I shall add one thing on the international passenger survey, when we come to relaunch, refocus and redesign it. I was once questioned as part of that survey, when I was travelling through Heathrow, and I was very pleased to answer the lady, who was very good and helpful. I went on and talked to her a bit about her job, and I can offer the House three take-aways. First, under no circumstances do you cross-question; so if someone says that they are coming here to be a plumber in Cardiff, a plumber in Cardiff they are—there is no question of whether they might be something else. That is not your job; you just write that into the form.
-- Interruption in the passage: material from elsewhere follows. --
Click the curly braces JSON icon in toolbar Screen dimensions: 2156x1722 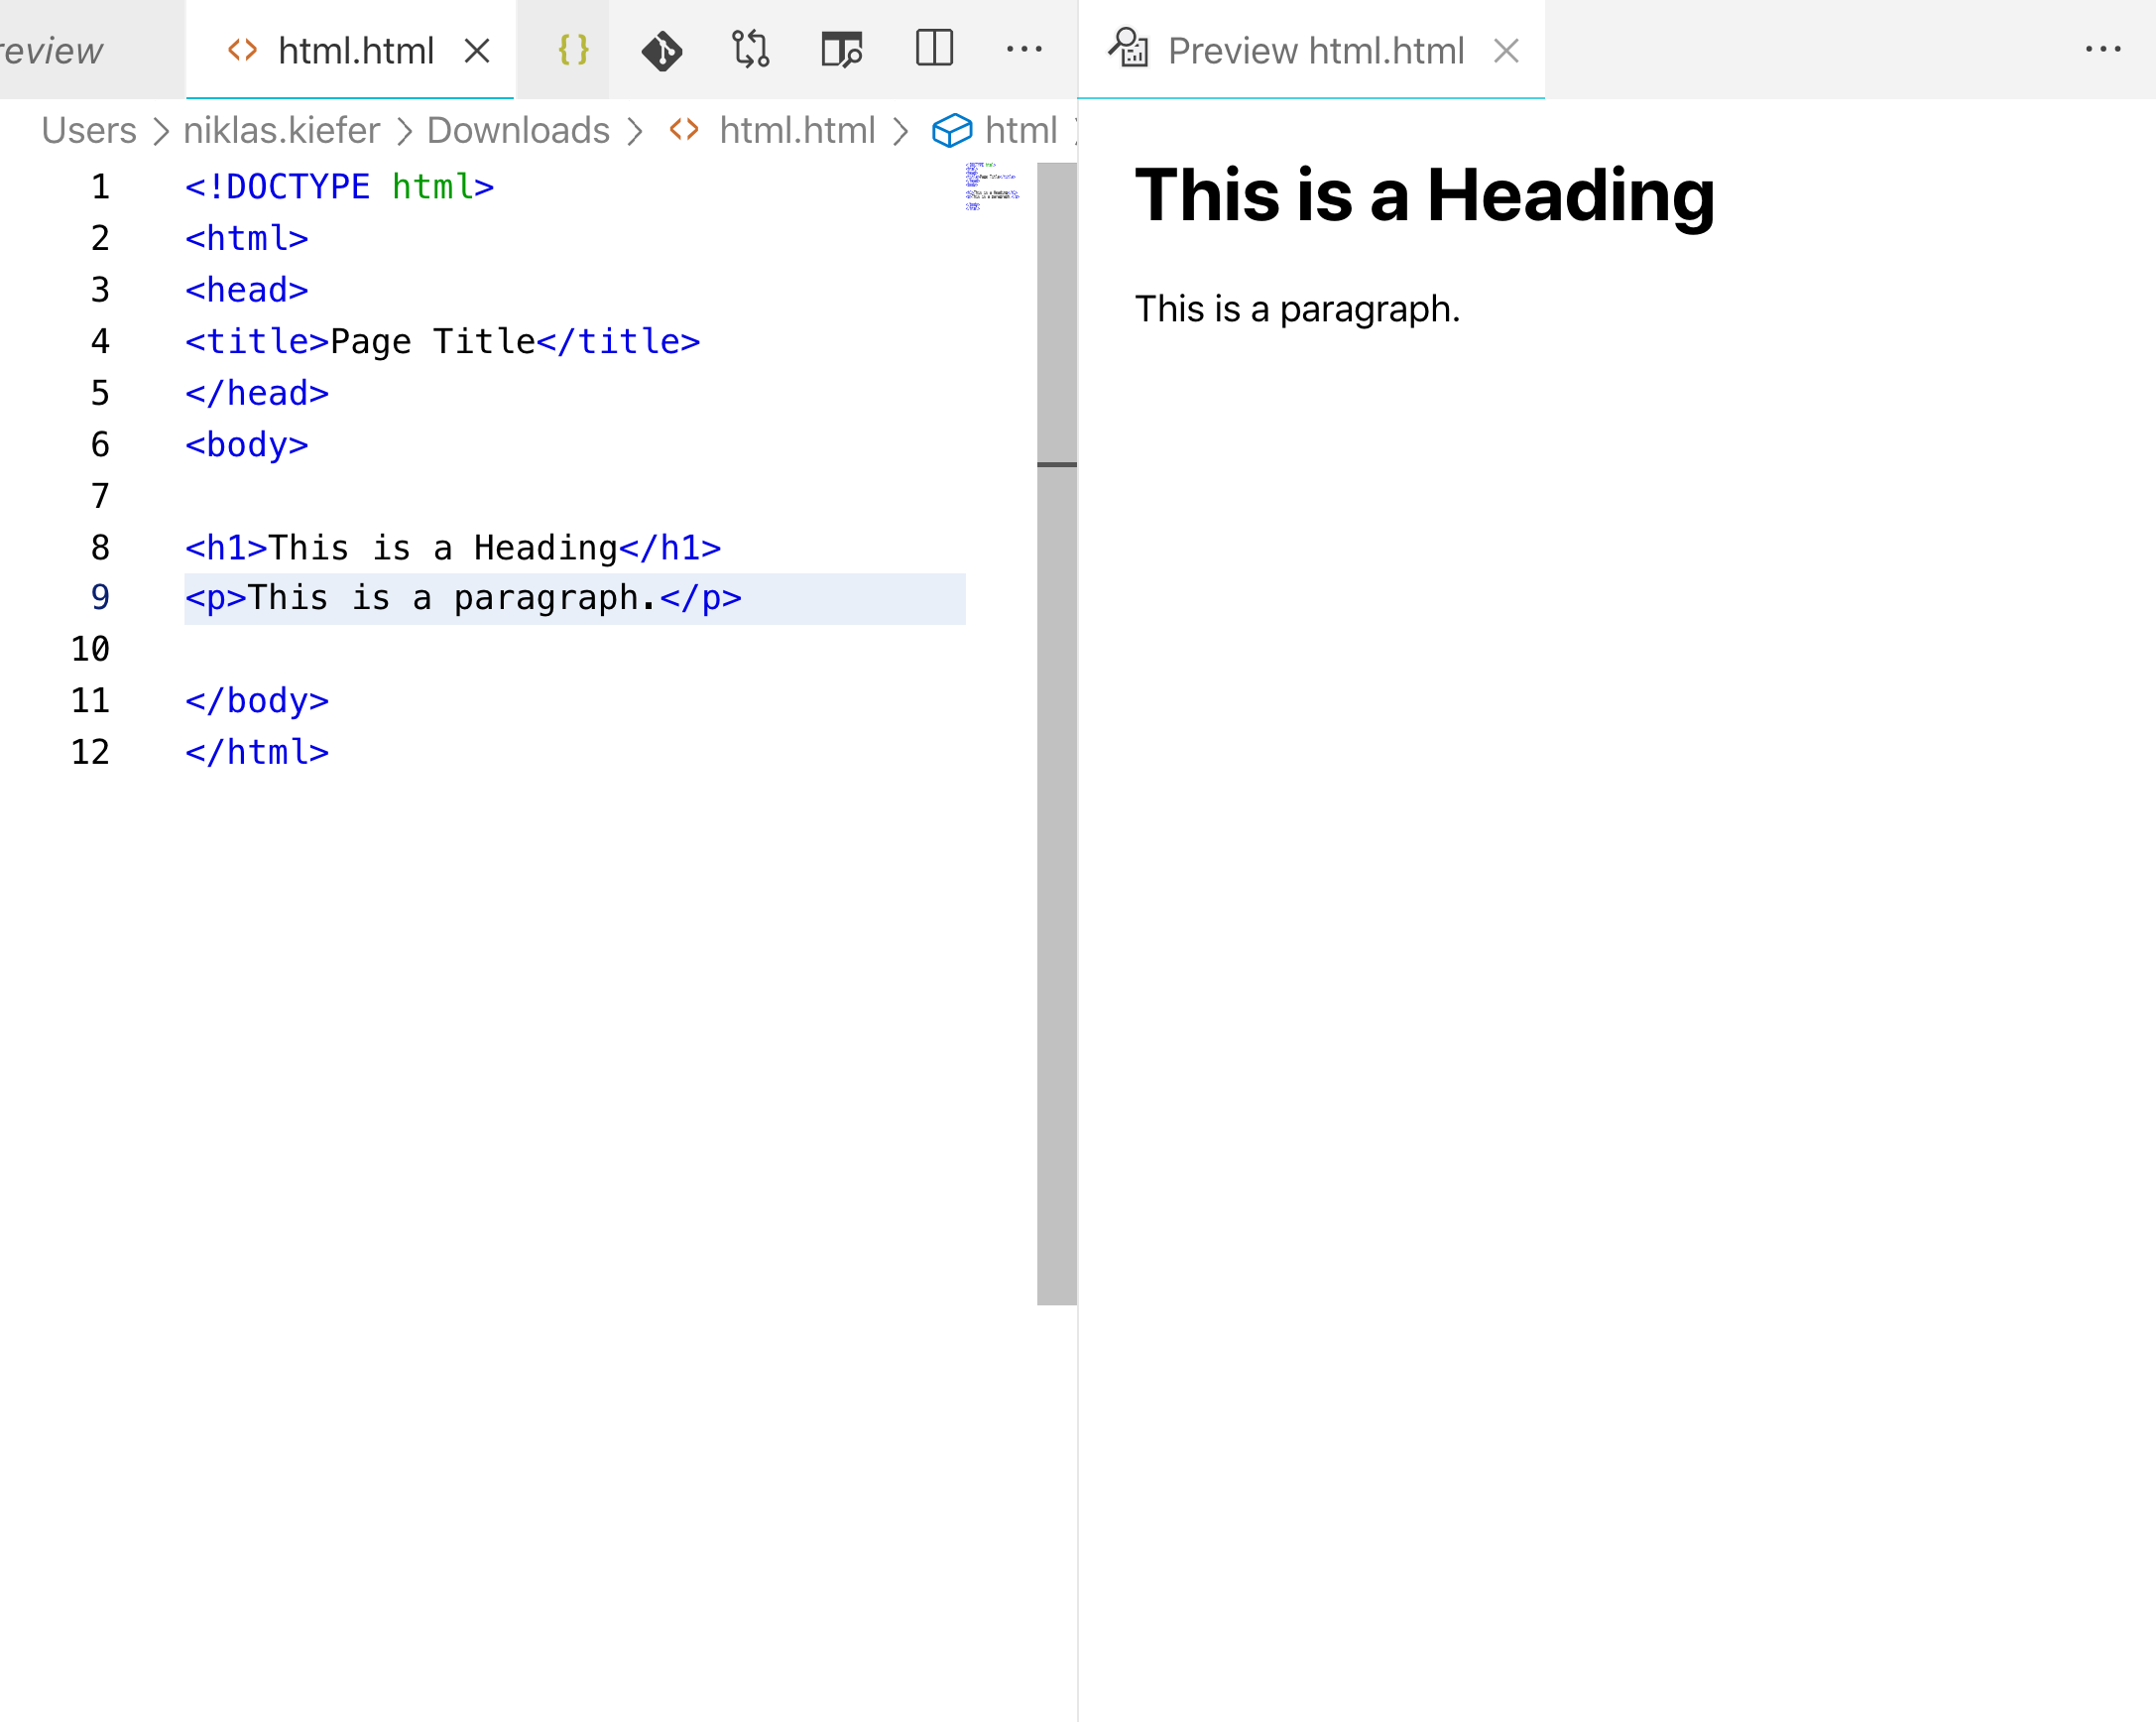[573, 50]
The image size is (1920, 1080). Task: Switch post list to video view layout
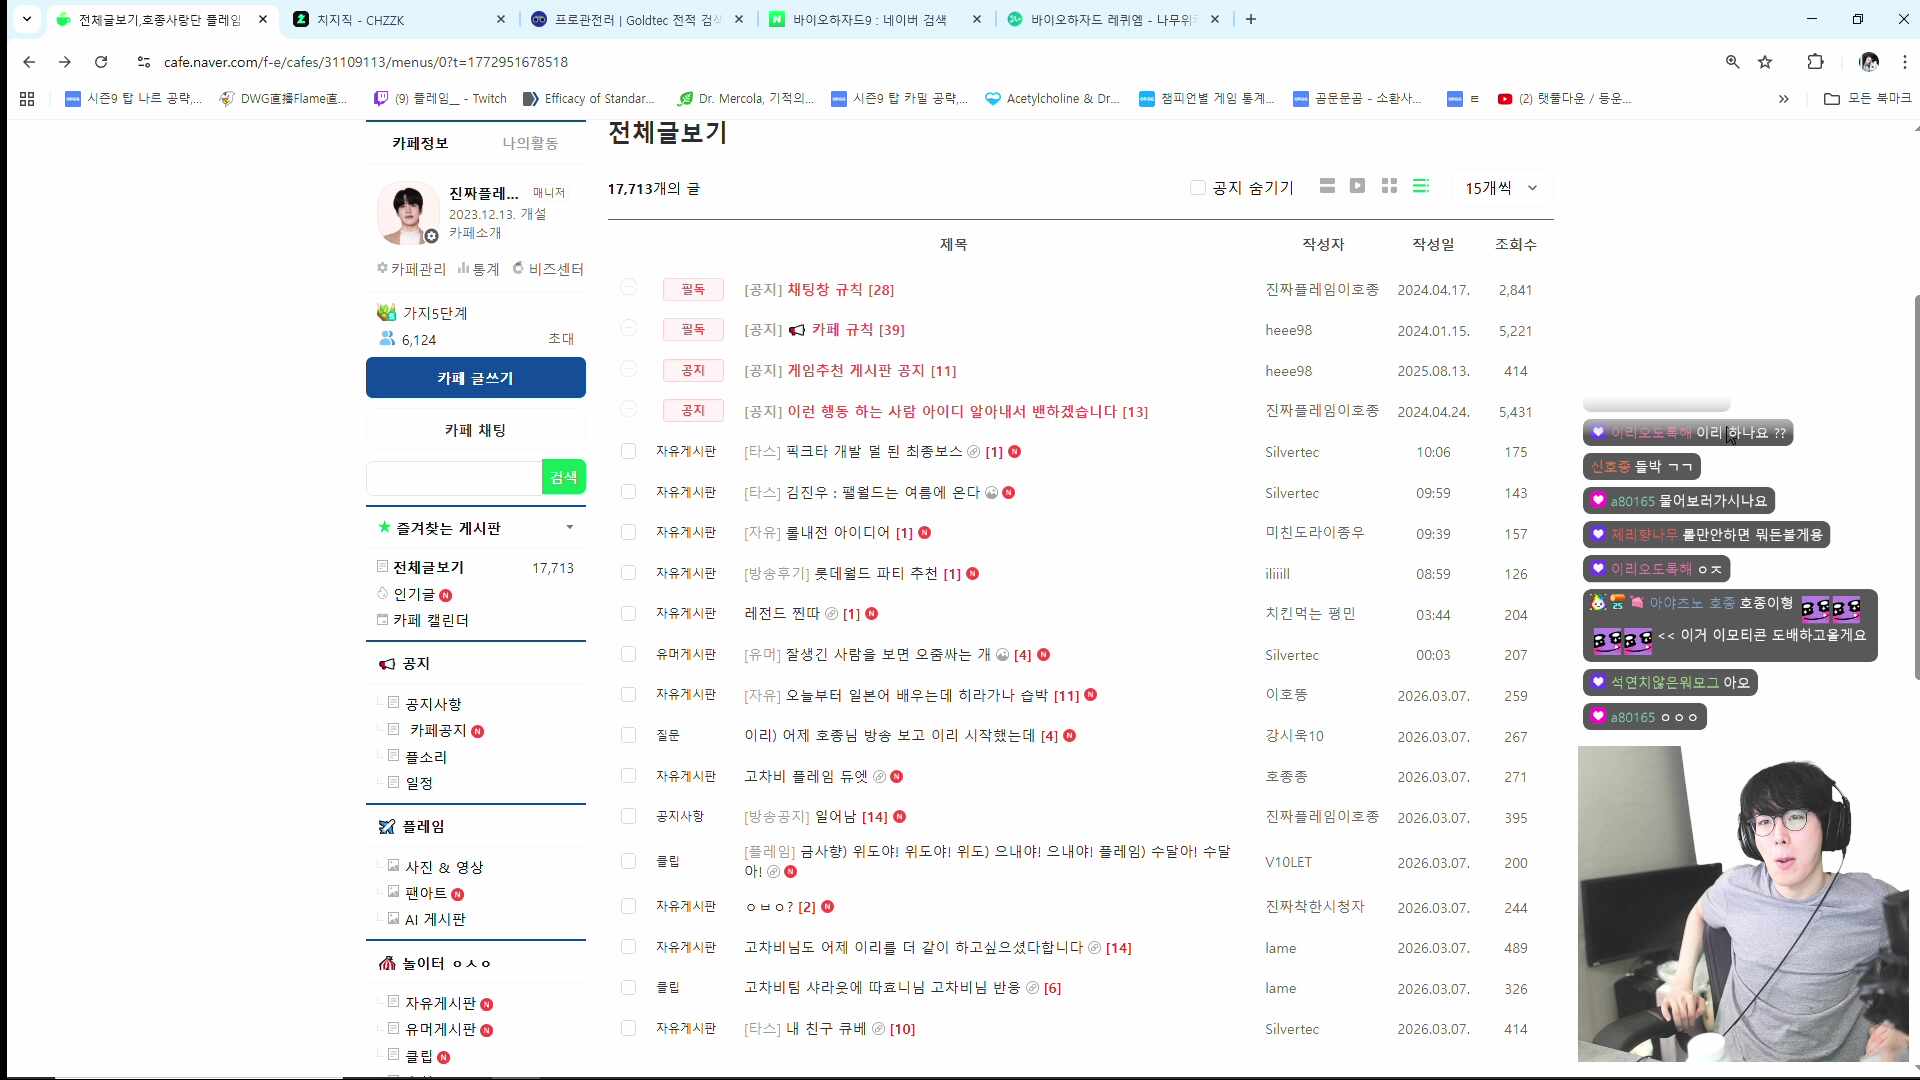tap(1357, 186)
The second was that you tended to have a predominance of older people answering the form. She said that younger people would be in a hurry, pushing on, and they tended not to want to stay and answer her questions —or there were not many of them. Older people seemed to have more time and, therefore, she felt that the survey was biased towards older people. Thirdly, and finally, on the issue of the early morning or transcontinental flights, known as the red-eye flights, unsurprisingly those people coming off those flights did not want to answer a survey—they wanted to get to a shower, a bed or their office. She told me that so difficult had it been that they had started reducing the number of staff who were on the early shift, and they brought full staffing on at about 8.30 am or 9 am, when people were in a more helpful mood—perhaps that is the best way of putting it.
I leave it to the House, and to my noble friend the Minister, but with that sort of anecdotal background, this can hardly be a system that inspires confidence as to the accuracy and value of the data that it collects. If we are going to relaunch it, we need to think much more clearly about how we are going to gather data in a way that creates confidence and trust.